Related gene: ZAP-70

Inheritance pattern: Autosomal recessive

ZAP-70 deficiency is a rare, autosomal recessive, combined immunodeficiency. ZAP-70 plays a crucial role in T cell development and function and in CD8 T cell selection. Peripheral T cells from individuals with ZAP-70 deficiency demonstrate defective T cell signaling and have an autoreactive phenotype. Indeed, several individuals have presented with autoimmune disorders. 

Some children with ZAP-70 deficiency present within the first two years of life with a history of life-threatening infections, similar to infants with SCID. However, those with ZAP-70 deficiency may present later in childhood with palpable lymph nodes, and visible tonsils and thymus. While most of variants cause decreased ZAP-70 activity, one variant led to increased ZAP-70 function and a unique constellation of autoimmune phenotypes, including bullous pemphigoid associated with autoantibodies and ulcerative colitis. 

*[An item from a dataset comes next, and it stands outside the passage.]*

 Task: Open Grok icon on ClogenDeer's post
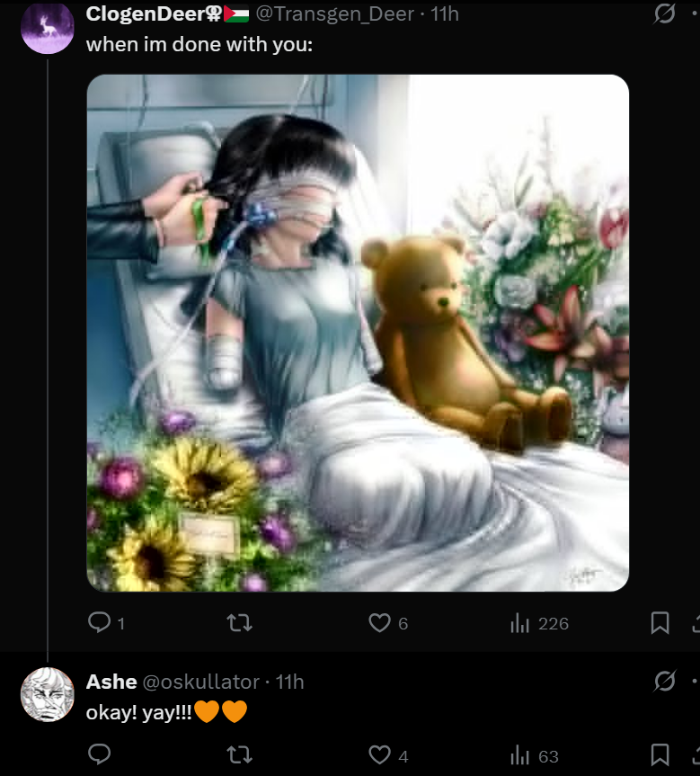point(664,13)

Unlike those with SCID, individuals with ZAP-70 deficiency may have Pneumocystis jirovecii pneumonia, and cytomegalovirus (CMV) pneumonitis after 6 months of age. Autoimmunity or manifestations of immune dysregulation, such as ulcerative colitis and blood cytopenias, are reported. Unique presentations, such as pustular skin lesions from birth, subcutaneous nodules, lymphoma, and multisystem autoantibody disease, are also seen. In addition, cases with inflammatory features like Omenn syndrome and hemophagocytic lymphohistiocytosis (HLH) have been described. 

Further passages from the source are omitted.